HOW TO COMPLETE THIS TASK >>
The answer must consist only of the lines in the records below from the line with "[Youtube] (1466, 1647)" to the line with "Products (26, 2418)", both included, copied word for word with every picture left out.

§

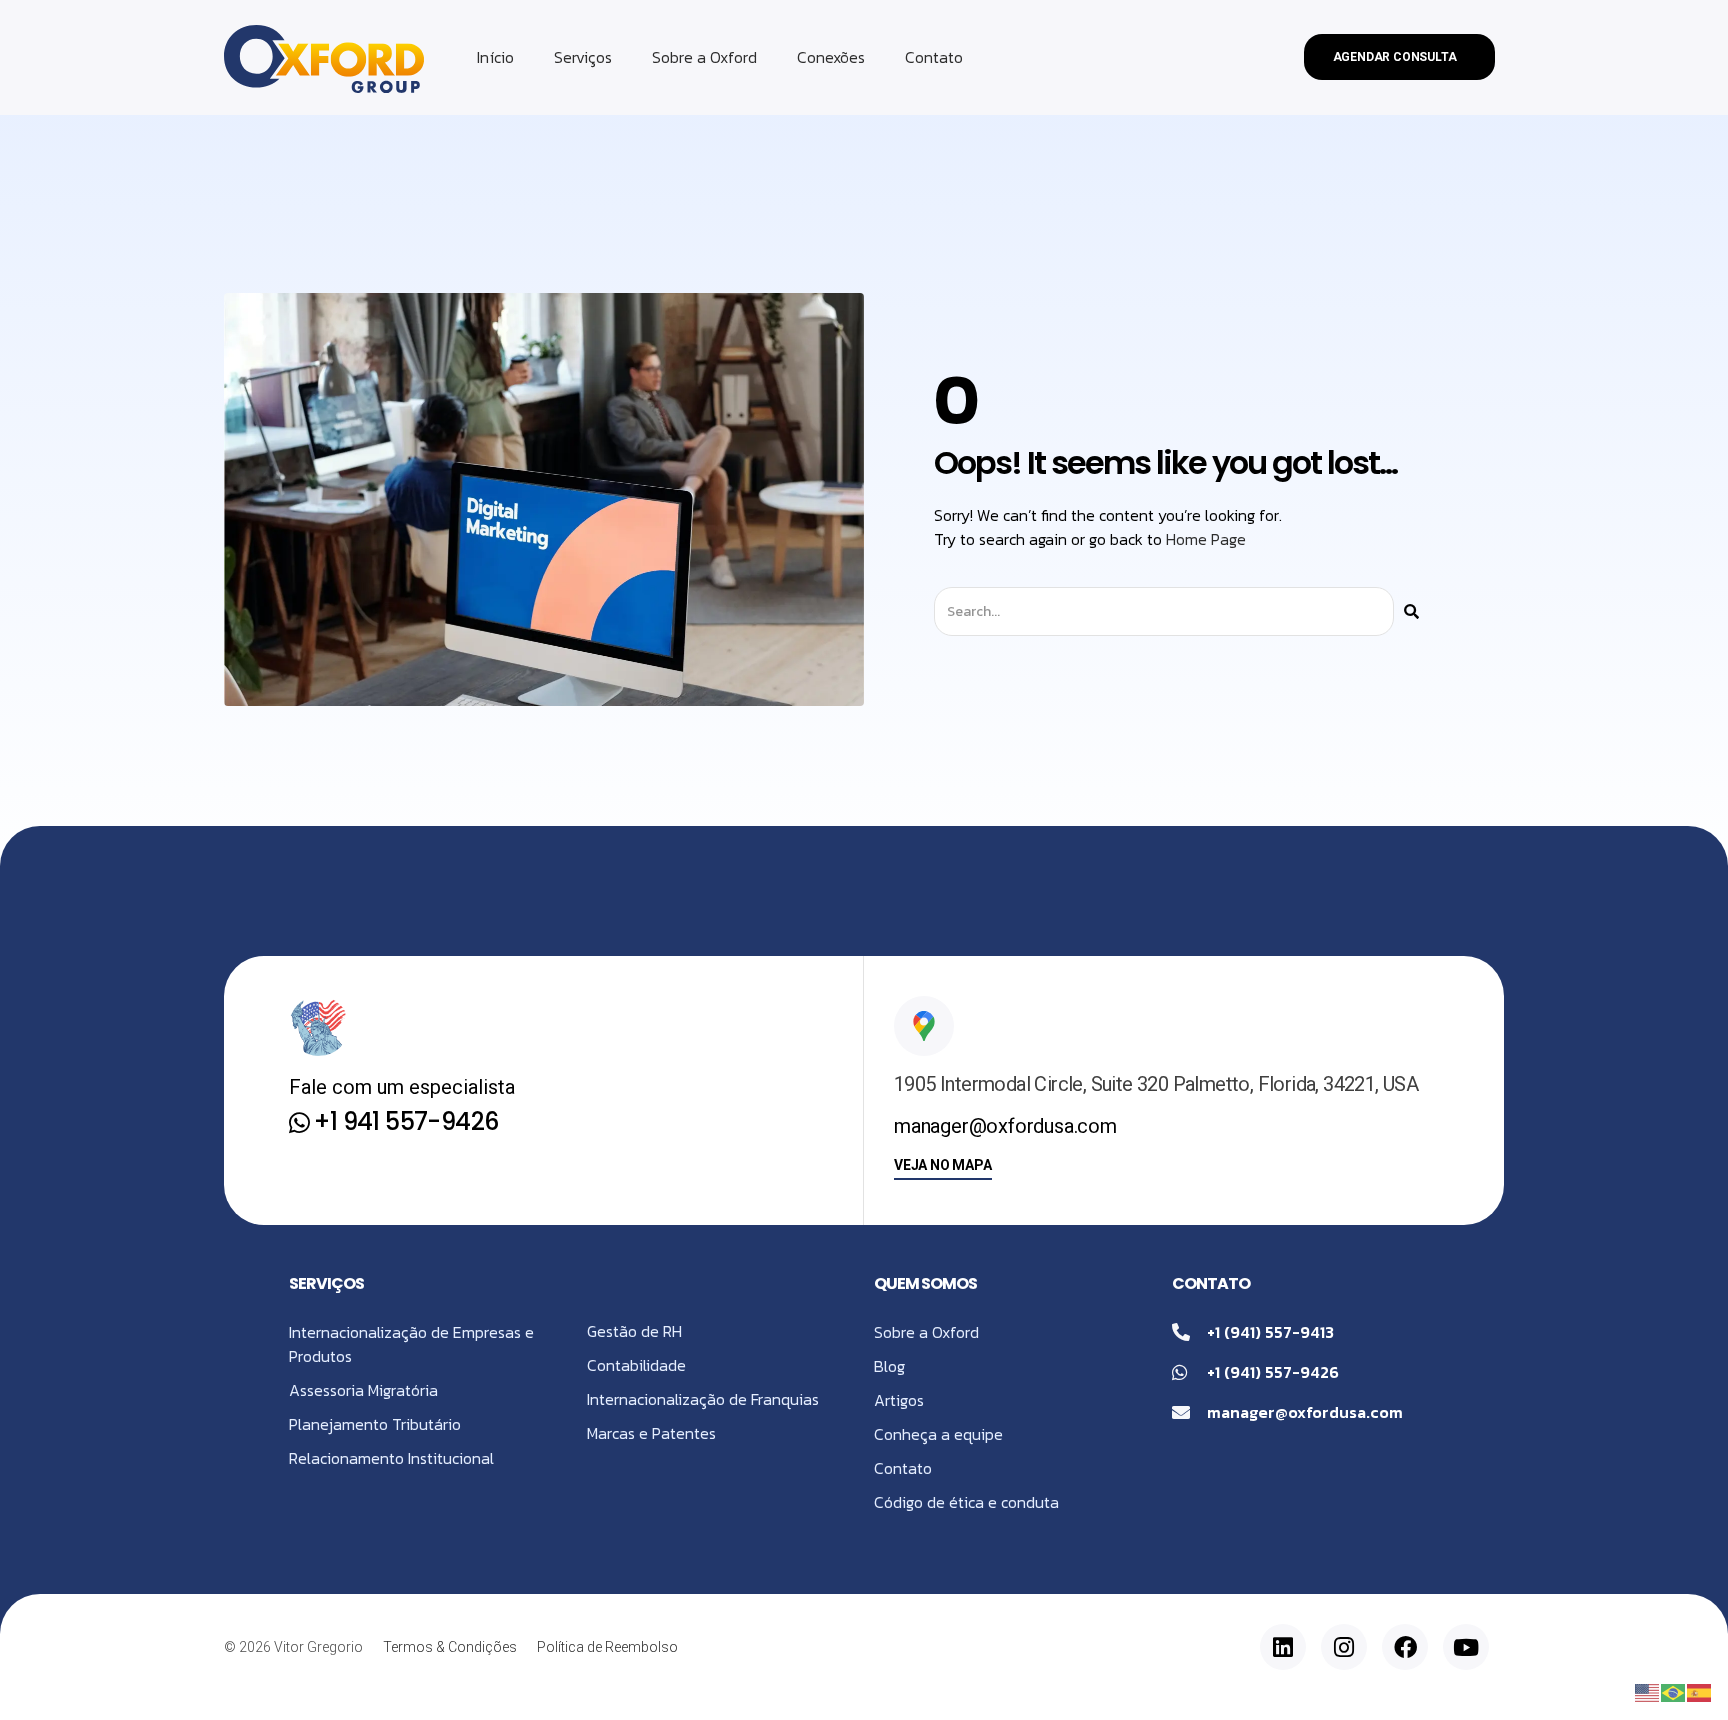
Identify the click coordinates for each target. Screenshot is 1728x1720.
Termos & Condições (450, 1647)
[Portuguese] (1674, 1691)
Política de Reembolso (607, 1647)
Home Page (1206, 539)
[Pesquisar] (1411, 611)
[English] (1648, 1691)
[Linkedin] (1283, 1647)
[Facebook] (1405, 1647)
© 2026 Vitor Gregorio (293, 1647)
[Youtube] (1466, 1647)
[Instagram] (1344, 1647)
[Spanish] (1700, 1691)
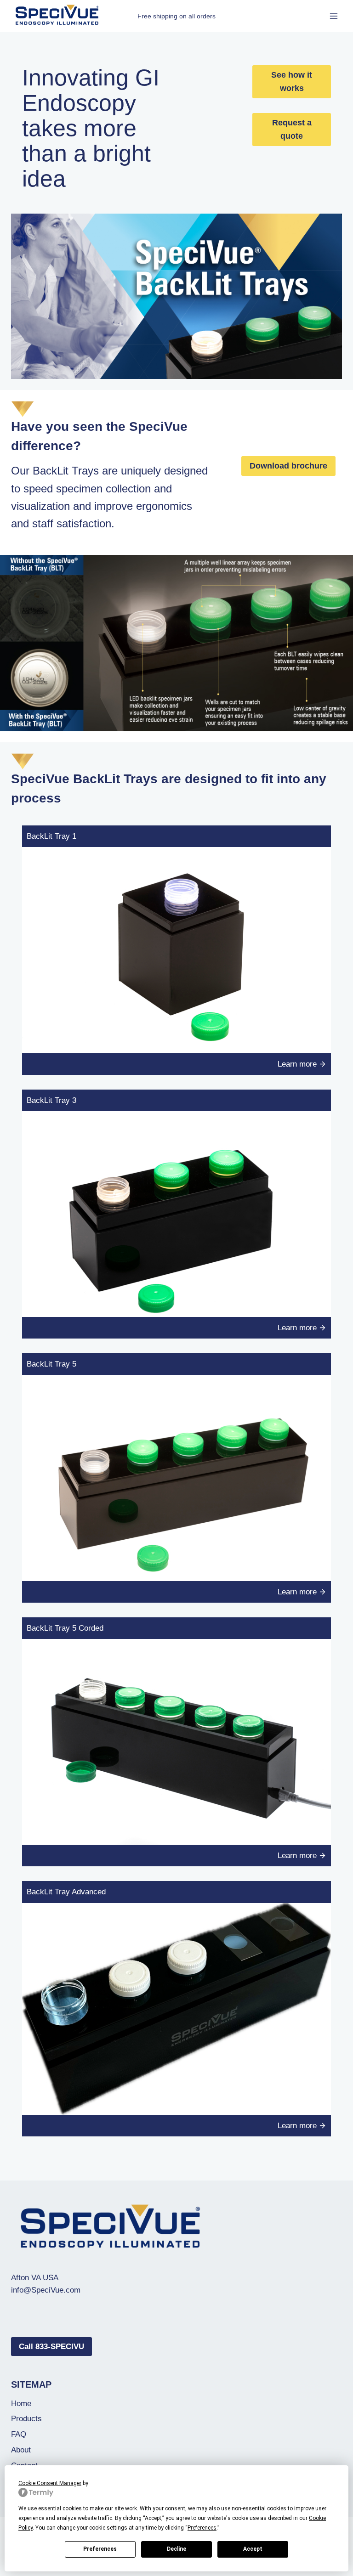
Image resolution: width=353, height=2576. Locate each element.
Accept (252, 2549)
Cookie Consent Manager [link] (49, 2483)
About (21, 2450)
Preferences (100, 2549)
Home (21, 2403)
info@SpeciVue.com (45, 2290)
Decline (176, 2549)
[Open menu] (333, 16)
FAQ (18, 2434)
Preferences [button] (202, 2528)
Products (26, 2418)
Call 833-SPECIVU (51, 2346)
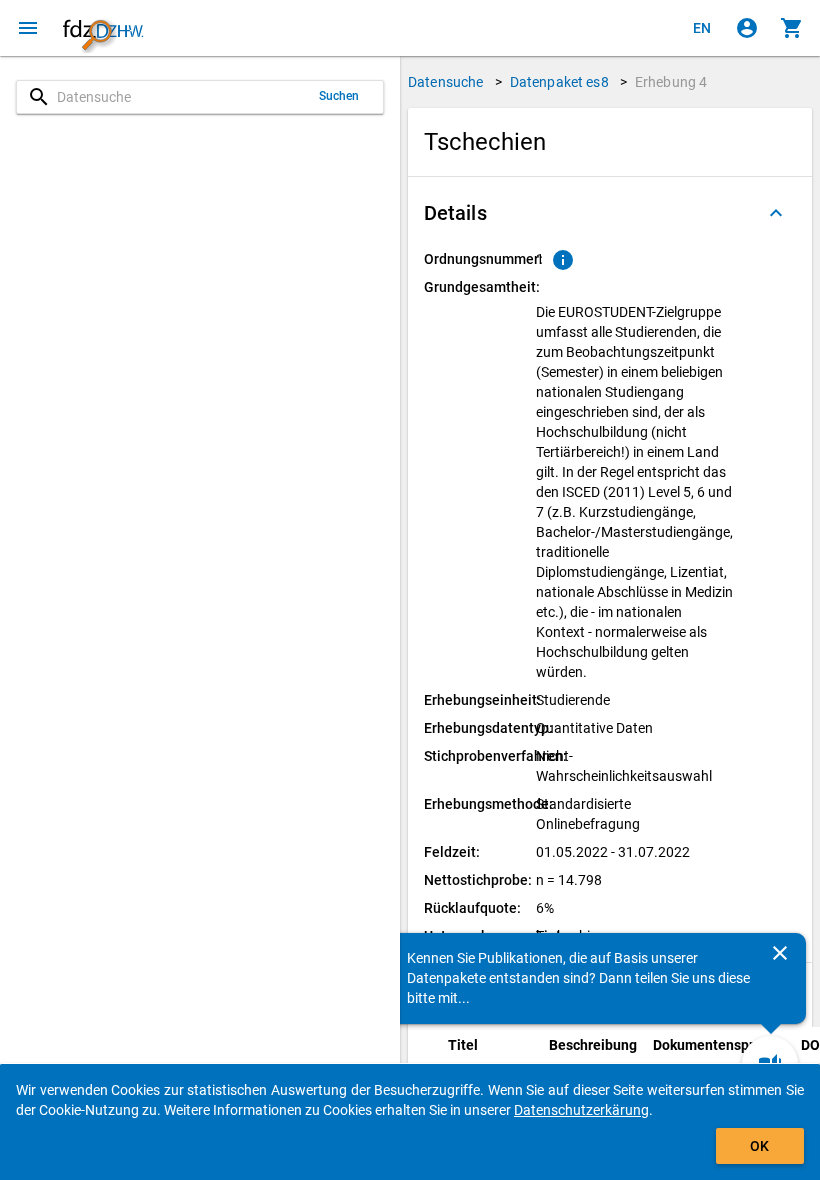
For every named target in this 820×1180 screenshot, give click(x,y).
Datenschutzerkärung (581, 1110)
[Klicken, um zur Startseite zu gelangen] (103, 28)
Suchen (339, 96)
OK (759, 1146)
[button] (610, 213)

§

WRITTEN SOLUTION >>
[Youtube] (1466, 1647)
[Instagram] (1344, 1647)
[Spanish] (1700, 1691)
Image resolution: width=353, height=2576. Locate each element.
Accept (252, 2549)
Cookie Consent Manager [link] (49, 2483)
About (21, 2450)
Preferences (100, 2549)
Home (21, 2403)
info@SpeciVue.com (45, 2290)
Decline (176, 2549)
[Open menu] (333, 16)
FAQ (18, 2434)
Preferences [button] (202, 2528)
Products (26, 2418)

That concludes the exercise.